More North Korean defectors step into the limelight

Ms Clara Park is a North Korea native who makes her living introducing her homeland to tourists from around the world.

But instead of trumpeting its attractions like an ambassador, the wife of a former party cadre shares what it is like living on food waste and working for no pay in the reclusive state.

The 48-year-old is one of the four defectors now working for Panmunjom Travel Centre, the only agency in Seoul that takes tourists to meet a North Korean defector as part of its itinerary for tours to the Korean Demilitarised Zone (DMZ).

The question-and-answer session takes place at Odusan Unification Observatory, which overlooks Imjingang, the river that flows along the tense border.

Tourists are seated on child-sized furniture in a mock classroom adorned with wall portraits of Kim Il Sung and Kim Jong Il, as a defector fields questions from the curious with the help of an English-speaking tour guide.

This job earns defectors like Ms Park an average of US$2,000 (S$2,560) a month - a good supplement to the generous benefits they already receive from the South Korean government. But they are not in it for the money, said their employer Kim Bong Ki, who served in the South Korean army for 23 years before starting his tour agency in 2001.

"Our defector staff have a sense of mission... They want to help bring about positive changes to their homeland," Mr Kim told The Sunday Times recently.

"That's why they are sharing the reality in North Korea despite facing a certain level of danger."

Ms Park and her colleagues are part of a growing community of defectors who are increasingly vocal about the hunger and torture they experienced in North Korea.

Both Mr Kang Chol Hwan and Mr Shin Dong Hyuk also brought to light their brutal suffering in North Korea's prison camps in their respective books: The Aquarium Of Pyongyang and Escape From Camp 14.

Mr Shin, who last year addressed a European Parliament conference, is so far the only escapee known to have been born in the North's notorious jail for political dissidents.

Growing up on a diet of corn porridge, soup and rats, he was constantly so hungry that whenever given a choice between hunger and beating as punishment, he would always opt for beating.

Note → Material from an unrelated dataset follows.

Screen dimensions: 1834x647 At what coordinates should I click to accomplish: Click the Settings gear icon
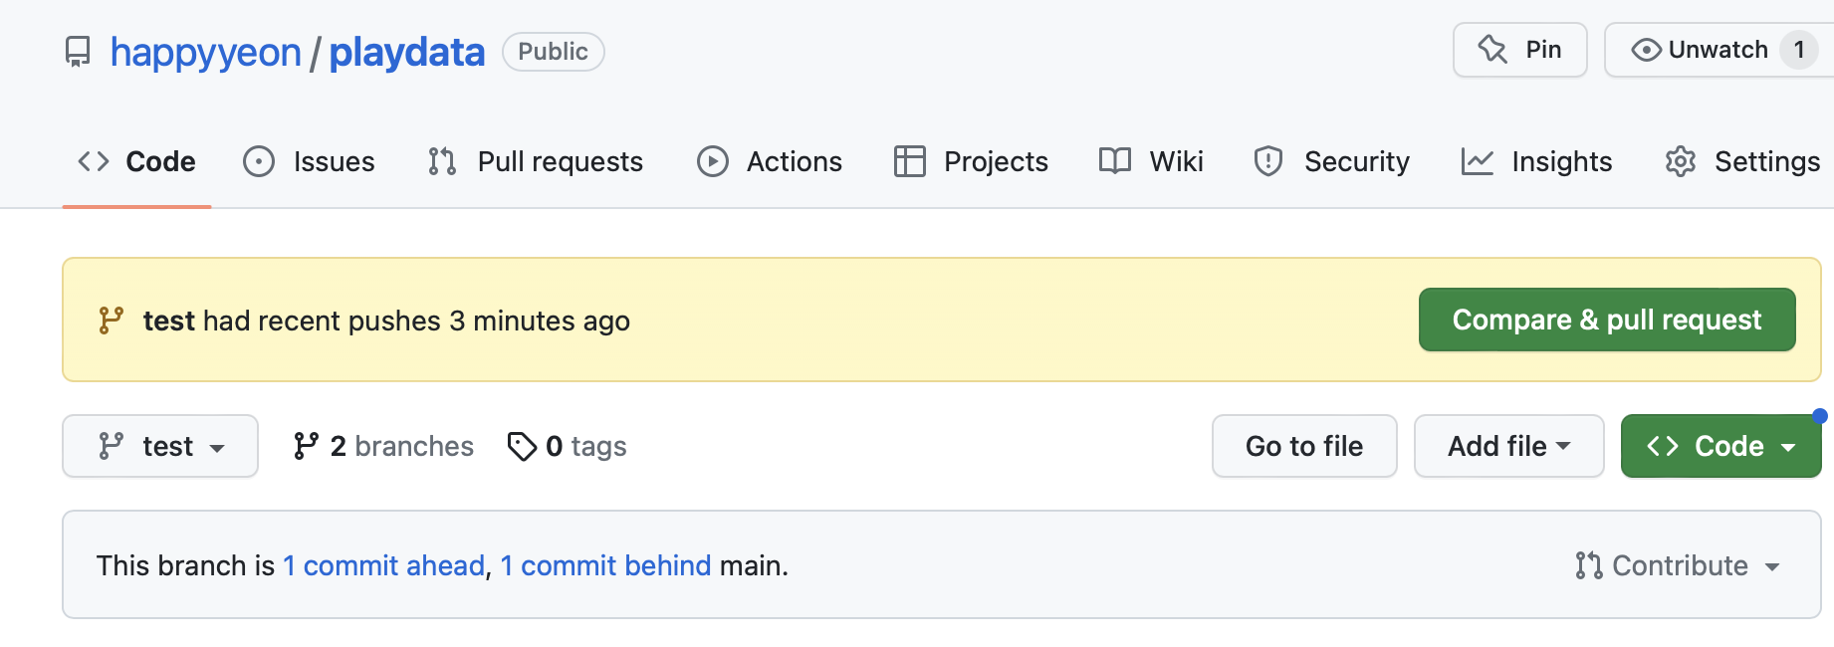point(1681,161)
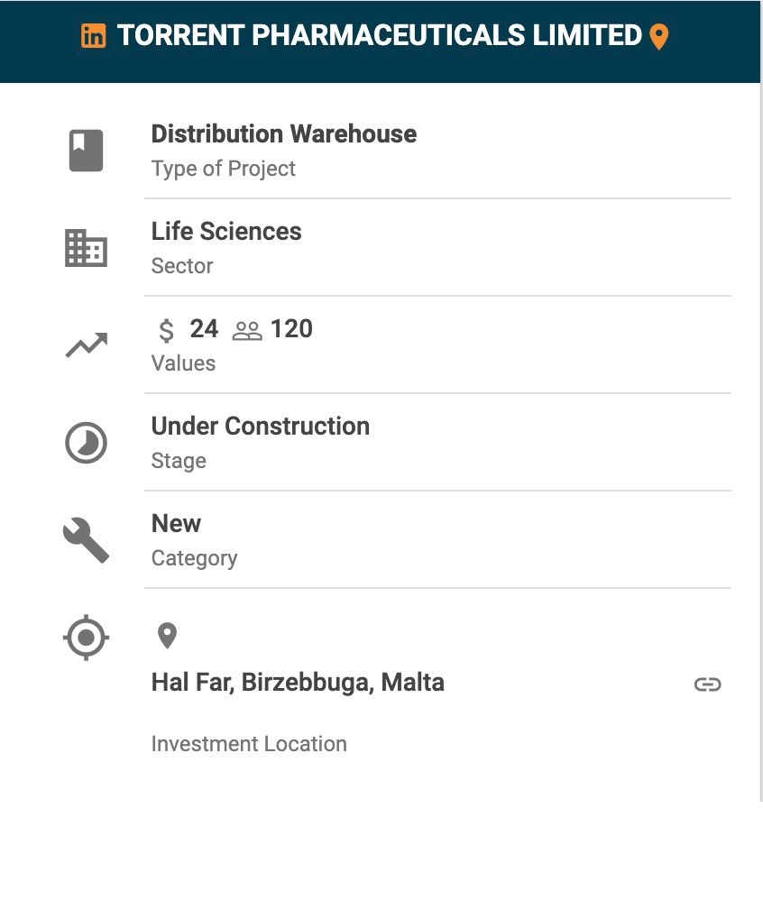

As a child, he was so jealous to find his mother cooking rice - an extremely rare treat - for his brother one night that he turned both of them in for conspiring to escape, leading to their executions right before his eyes.

Other civilian defectors have stepped into the limelight in other ways. Ms Kim Ha Na, for instance, shared her odyssey while competing on a reality show, Masterchef Korea. Ms Lee Hyeon Seo made a mark at the global TED (Technology, Entertainment and Design) conference last year, sharing her struggle with identity issues.

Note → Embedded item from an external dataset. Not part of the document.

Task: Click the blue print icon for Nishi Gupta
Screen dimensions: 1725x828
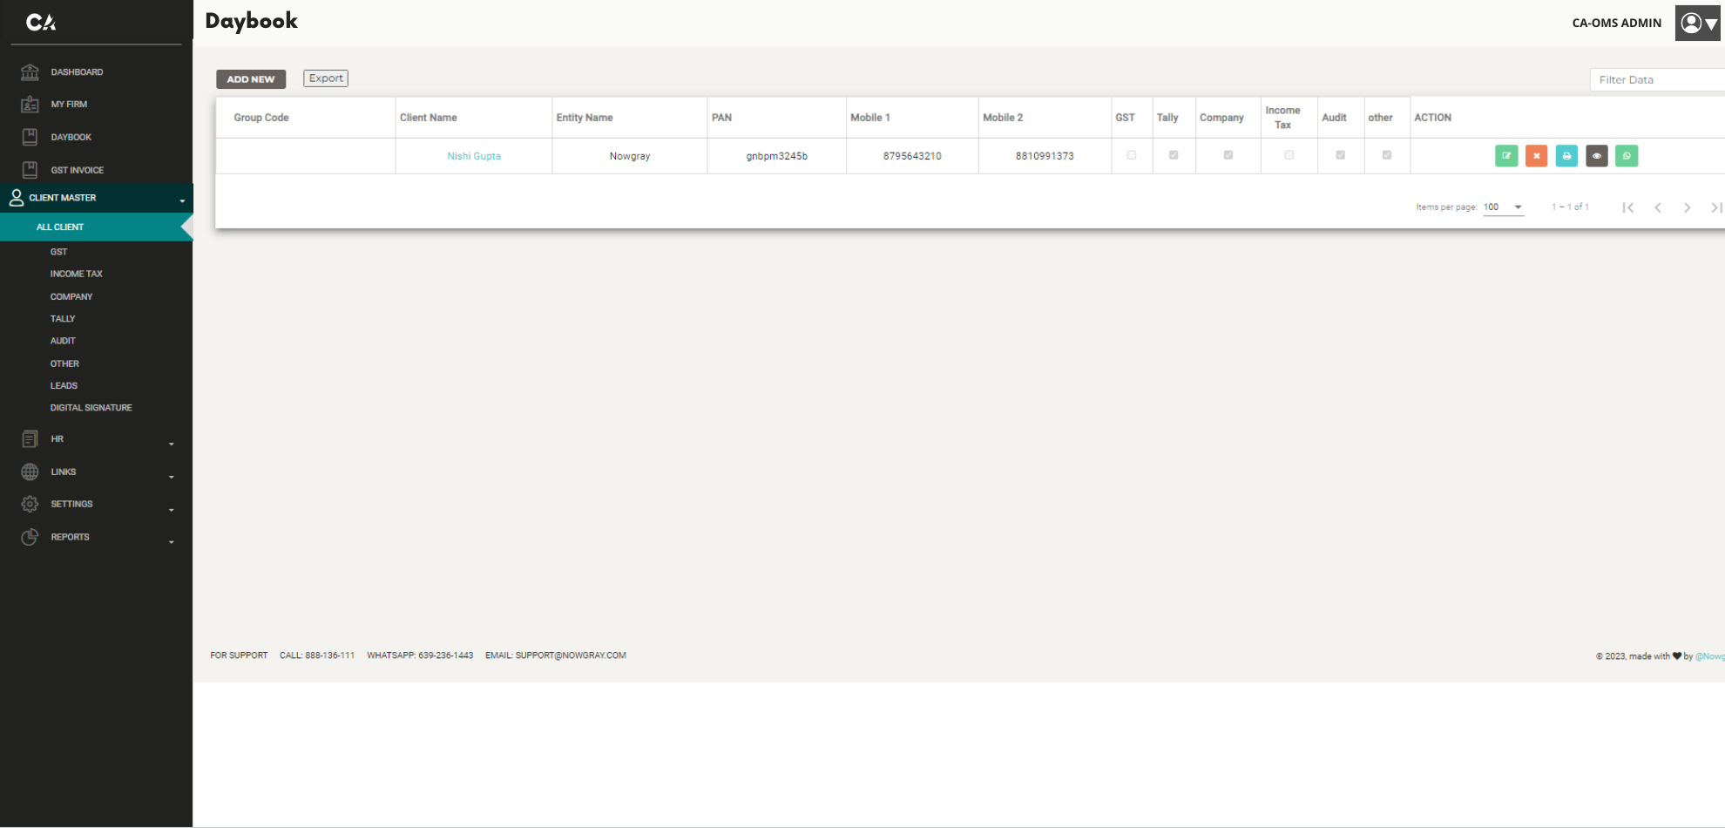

As for Ms Park, "I see tourists as my messengers", she told The Sunday Times via her English-speaking colleague Jason Kim.

"I hope they will walk away with a better understanding of my pain, and tell the world on my behalf about the necessity of reunification."

She added: "I strongly believe reunification is the only way to stop the North Korean tragedy."

The cool-headed Ms Park escaped from the North in 2011, with her only child, a teenaged daughter, after plotting her route for more than two years without her husband's knowledge.

"I could not bring this up to him... We think very differently," Ms Park said in response to a tourist's question on why she had left without her husband. He has since been forced into early retirement, according to Ms Park's friends from the North.

Some 26,100 North Koreans have resettled in the South since the end of the 1950-53 Korean War, latest figures from Seoul's Unification Ministry show.